Pourquoi un lexique bouddhico-stoïcien?
La redéfinition d’un certain nombre de termes venus du bouddhisme peut être mise en correspondance avec celle des termes stoïciens. Il ne s’agit pas simplement de traduire en grec ou latin les termes du sanskrit, mais de comprendre que les finalités éthico-pratiques de ces deux sagesses sont troublantes par leurs ressemblances.
On pourrait aussi par des raisons historiques – qui sont peut-être en quelques sortes une conséquence des conquêtes alexandrines jusqu’en Inde qui sont tout juste antérieures à la naissance du Stoïcisme. C’est à cette époque qu’on voit, chez les philosophes apparaître mention de gumnosophoi, gymnosophistes, nom grec qu’ils ont donné aux yogis de l’Inde. Zénon n’a pas rencontré ces yogis, mais il a connu ces débats, étant arrivé en Grèce alors que les Diadoques à peine rentrés de Campagne s’entredéchiraient…
A notre époque, le stoïcisme a peut-être une question à poser à l’européanisation du bouddhisme contre lequel Nietzsche déjà nous mettait en garde, craignant d’y reconnaître l’expression moderne du nihilisme. Le nihilisme consiste bien à dire « non » à la vie, et cela se traduit par une fuite devant la vie, par un certain essoufflement et des rechignements devant ses épreuves, par un besoin de consolation, la volonté de s’anesthésier, de s’étourdir et de s’endormir comme j’ai pu moi-même l’observer dans quelques monastères locaux ou centres de méditations labellisés – où le sommeil de la méditation étaient bien plus qu’une simple métaphore. Pourquoi s’assied-on? Pourquoi se pose-t-on? Pour se reposer de notre fatigue de vivre (comme la mode du zen et de l’antistress en développe le thème)? Ou pour aller d’un pas joyeux vers de nouveaux continents intérieurs et en relever les défis?

Nature de la tâche: D'après l'extrait présenté, expliquez pourquoi Nietzsche mettait en garde contre l'européanisation du bouddhisme.

Informations fournies:
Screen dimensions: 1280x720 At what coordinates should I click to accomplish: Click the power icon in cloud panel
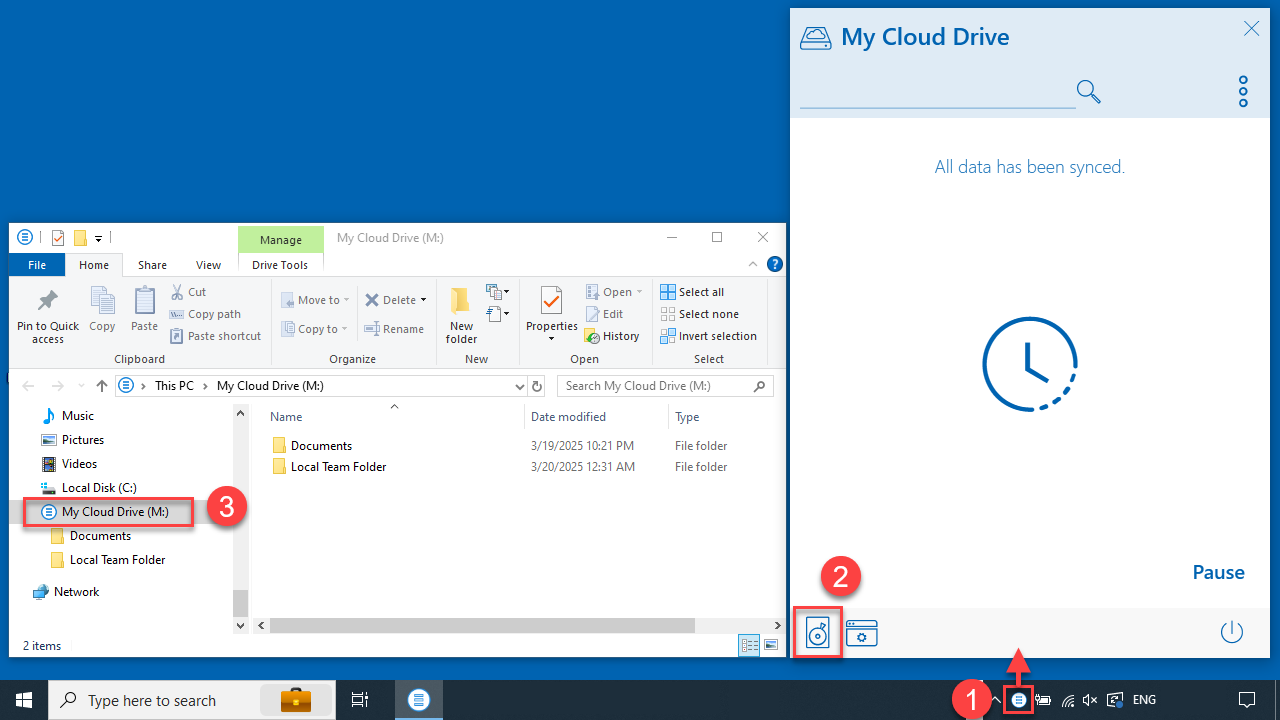tap(1232, 632)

Bonne réponse: Nietzsche craignait d'y reconnaître l'expression moderne du nihilisme. Celui-ci consiste à dire « non » à la vie : on fuit la vie, on rechigne devant ses épreuves, on cherche une consolation et on veut s'anesthésier, s'étourdir et s'endormir.